About this exercise — For each line in the data below, write an exact copy.

Available data —
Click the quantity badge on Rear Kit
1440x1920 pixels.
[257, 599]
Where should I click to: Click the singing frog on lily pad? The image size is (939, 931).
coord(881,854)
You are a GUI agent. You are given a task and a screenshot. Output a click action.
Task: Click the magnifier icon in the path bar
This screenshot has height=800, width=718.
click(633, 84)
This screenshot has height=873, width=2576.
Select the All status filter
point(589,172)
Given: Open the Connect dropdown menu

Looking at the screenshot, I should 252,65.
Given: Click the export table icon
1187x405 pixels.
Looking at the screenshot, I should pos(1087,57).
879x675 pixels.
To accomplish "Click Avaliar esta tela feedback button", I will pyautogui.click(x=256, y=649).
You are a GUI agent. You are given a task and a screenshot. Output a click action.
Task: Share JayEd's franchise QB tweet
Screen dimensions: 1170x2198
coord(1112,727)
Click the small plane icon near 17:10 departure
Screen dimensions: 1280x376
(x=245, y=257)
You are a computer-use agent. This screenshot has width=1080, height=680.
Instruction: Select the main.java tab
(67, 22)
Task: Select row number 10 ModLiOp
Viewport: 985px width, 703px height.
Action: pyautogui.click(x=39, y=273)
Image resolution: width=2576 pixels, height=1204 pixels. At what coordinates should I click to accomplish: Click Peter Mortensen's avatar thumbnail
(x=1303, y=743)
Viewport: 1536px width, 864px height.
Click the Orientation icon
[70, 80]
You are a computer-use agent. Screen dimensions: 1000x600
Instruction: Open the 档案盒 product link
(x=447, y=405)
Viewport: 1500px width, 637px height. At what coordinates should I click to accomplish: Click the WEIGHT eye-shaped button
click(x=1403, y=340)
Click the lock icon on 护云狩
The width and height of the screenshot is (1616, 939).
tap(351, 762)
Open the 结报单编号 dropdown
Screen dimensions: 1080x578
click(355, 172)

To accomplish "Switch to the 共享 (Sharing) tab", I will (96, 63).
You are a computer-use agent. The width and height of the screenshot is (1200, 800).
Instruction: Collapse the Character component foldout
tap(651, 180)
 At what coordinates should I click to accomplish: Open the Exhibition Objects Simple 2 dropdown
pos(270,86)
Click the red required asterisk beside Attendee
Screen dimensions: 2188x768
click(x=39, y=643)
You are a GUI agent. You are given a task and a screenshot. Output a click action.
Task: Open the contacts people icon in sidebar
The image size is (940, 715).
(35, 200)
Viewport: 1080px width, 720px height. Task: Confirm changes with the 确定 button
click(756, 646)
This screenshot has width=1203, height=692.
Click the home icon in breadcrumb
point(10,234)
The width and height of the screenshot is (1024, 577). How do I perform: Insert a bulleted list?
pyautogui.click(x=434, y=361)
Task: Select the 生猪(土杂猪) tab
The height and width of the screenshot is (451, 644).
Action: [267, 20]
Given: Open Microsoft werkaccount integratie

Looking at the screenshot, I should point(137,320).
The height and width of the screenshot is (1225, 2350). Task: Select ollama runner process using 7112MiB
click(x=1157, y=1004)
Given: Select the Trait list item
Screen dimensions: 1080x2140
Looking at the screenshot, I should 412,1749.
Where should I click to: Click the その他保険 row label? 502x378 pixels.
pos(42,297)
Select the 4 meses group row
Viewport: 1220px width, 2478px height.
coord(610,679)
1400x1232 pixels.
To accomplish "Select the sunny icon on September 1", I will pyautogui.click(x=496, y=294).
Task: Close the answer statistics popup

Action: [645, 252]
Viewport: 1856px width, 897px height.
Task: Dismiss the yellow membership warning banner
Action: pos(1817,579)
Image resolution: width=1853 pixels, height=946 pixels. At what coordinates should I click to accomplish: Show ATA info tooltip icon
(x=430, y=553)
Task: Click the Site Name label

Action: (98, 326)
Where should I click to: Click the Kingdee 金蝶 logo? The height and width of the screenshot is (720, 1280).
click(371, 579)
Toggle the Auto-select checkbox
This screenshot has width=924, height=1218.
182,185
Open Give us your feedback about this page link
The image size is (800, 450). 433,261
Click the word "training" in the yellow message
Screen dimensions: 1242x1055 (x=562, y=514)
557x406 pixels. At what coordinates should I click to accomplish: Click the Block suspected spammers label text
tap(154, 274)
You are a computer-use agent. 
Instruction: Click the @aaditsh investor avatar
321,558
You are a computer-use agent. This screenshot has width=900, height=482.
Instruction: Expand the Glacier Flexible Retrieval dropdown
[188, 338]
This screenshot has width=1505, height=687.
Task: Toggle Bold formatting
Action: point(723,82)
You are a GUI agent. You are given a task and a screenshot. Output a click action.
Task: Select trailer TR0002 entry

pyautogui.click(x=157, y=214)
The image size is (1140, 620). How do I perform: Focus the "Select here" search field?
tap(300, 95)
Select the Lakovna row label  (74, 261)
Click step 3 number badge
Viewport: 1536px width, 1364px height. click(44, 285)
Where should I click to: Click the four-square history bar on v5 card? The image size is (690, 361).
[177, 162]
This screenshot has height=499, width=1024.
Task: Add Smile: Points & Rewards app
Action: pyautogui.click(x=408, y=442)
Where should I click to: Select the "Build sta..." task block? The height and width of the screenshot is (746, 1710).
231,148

Answer box —
Click the quantity badge on Rear Kit
1440x1920 pixels.
[257, 599]
Where should I click to: Click the singing frog on lily pad? The image size is (939, 931).
coord(881,854)
You are a GUI agent. You are given a task and a screenshot. Output a click action.
Task: Click the magnifier icon in the path bar
This screenshot has height=800, width=718.
click(633, 84)
This screenshot has height=873, width=2576.
Select the All status filter
point(589,172)
Given: Open the Connect dropdown menu

Looking at the screenshot, I should 252,65.
Given: Click the export table icon
1187x405 pixels.
Looking at the screenshot, I should pos(1087,57).
879x675 pixels.
To accomplish "Click Avaliar esta tela feedback button", I will pyautogui.click(x=256, y=649).
You are a GUI agent. You are given a task and a screenshot. Output a click action.
Task: Share JayEd's franchise QB tweet
Screen dimensions: 1170x2198
coord(1112,727)
Click the small plane icon near 17:10 departure
Screen dimensions: 1280x376
(x=245, y=257)
You are a computer-use agent. This screenshot has width=1080, height=680.
Instruction: Select the main.java tab
(67, 22)
Task: Select row number 10 ModLiOp
Viewport: 985px width, 703px height.
Action: pyautogui.click(x=39, y=273)
Image resolution: width=2576 pixels, height=1204 pixels. At what coordinates should I click to accomplish: Click Peter Mortensen's avatar thumbnail
(x=1303, y=743)
Viewport: 1536px width, 864px height.
Click the Orientation icon
[70, 80]
You are a computer-use agent. Screen dimensions: 1000x600
Instruction: Open the 档案盒 product link
(x=447, y=405)
Viewport: 1500px width, 637px height. At what coordinates should I click to accomplish: Click the WEIGHT eye-shaped button
click(x=1403, y=340)
Click the lock icon on 护云狩
The width and height of the screenshot is (1616, 939).
tap(351, 762)
Open the 结报单编号 dropdown
Screen dimensions: 1080x578
click(355, 172)

To accomplish "Switch to the 共享 (Sharing) tab", I will (96, 63).
You are a computer-use agent. The width and height of the screenshot is (1200, 800).
Instruction: Collapse the Character component foldout
tap(651, 180)
 At what coordinates should I click to accomplish: Open the Exhibition Objects Simple 2 dropdown
pos(270,86)
Click the red required asterisk beside Attendee
Screen dimensions: 2188x768
click(x=39, y=643)
You are a GUI agent. You are given a task and a screenshot. Output a click action.
Task: Open the contacts people icon in sidebar
The image size is (940, 715).
(35, 200)
Viewport: 1080px width, 720px height. Task: Confirm changes with the 确定 button
click(756, 646)
This screenshot has width=1203, height=692.
Click the home icon in breadcrumb
point(10,234)
The width and height of the screenshot is (1024, 577). How do I perform: Insert a bulleted list?
pyautogui.click(x=434, y=361)
Task: Select the 生猪(土杂猪) tab
The height and width of the screenshot is (451, 644).
Action: [267, 20]
Given: Open Microsoft werkaccount integratie

Looking at the screenshot, I should point(137,320).
The height and width of the screenshot is (1225, 2350). Task: Select ollama runner process using 7112MiB
click(x=1157, y=1004)
Given: Select the Trait list item
Screen dimensions: 1080x2140
Looking at the screenshot, I should 412,1749.
Where should I click to: Click the その他保険 row label? 502x378 pixels.
pos(42,297)
Select the 4 meses group row
Viewport: 1220px width, 2478px height.
coord(610,679)
1400x1232 pixels.
To accomplish "Select the sunny icon on September 1", I will pyautogui.click(x=496, y=294).
Task: Close the answer statistics popup

Action: [645, 252]
Viewport: 1856px width, 897px height.
Task: Dismiss the yellow membership warning banner
Action: pos(1817,579)
Image resolution: width=1853 pixels, height=946 pixels. At what coordinates should I click to accomplish: Show ATA info tooltip icon
(x=430, y=553)
Task: Click the Site Name label

Action: (98, 326)
Where should I click to: Click the Kingdee 金蝶 logo? The height and width of the screenshot is (720, 1280).
click(371, 579)
Toggle the Auto-select checkbox
This screenshot has width=924, height=1218.
182,185
Open Give us your feedback about this page link
The image size is (800, 450). 433,261
Click the word "training" in the yellow message
Screen dimensions: 1242x1055 (x=562, y=514)
557x406 pixels. At what coordinates should I click to accomplish: Click the Block suspected spammers label text
tap(154, 274)
You are a computer-use agent. 
Instruction: Click the @aaditsh investor avatar
321,558
You are a computer-use agent. This screenshot has width=900, height=482.
Instruction: Expand the Glacier Flexible Retrieval dropdown
[188, 338]
This screenshot has width=1505, height=687.
Task: Toggle Bold formatting
Action: point(723,82)
You are a GUI agent. You are given a task and a screenshot. Output a click action.
Task: Select trailer TR0002 entry

pyautogui.click(x=157, y=214)
The image size is (1140, 620). How do I perform: Focus the "Select here" search field?
tap(300, 95)
Select the Lakovna row label  (74, 261)
Click step 3 number badge
Viewport: 1536px width, 1364px height. click(44, 285)
Where should I click to: Click the four-square history bar on v5 card? The image size is (690, 361).
[177, 162]
This screenshot has height=499, width=1024.
Task: Add Smile: Points & Rewards app
Action: pyautogui.click(x=408, y=442)
Where should I click to: Select the "Build sta..." task block? The height and width of the screenshot is (746, 1710).
231,148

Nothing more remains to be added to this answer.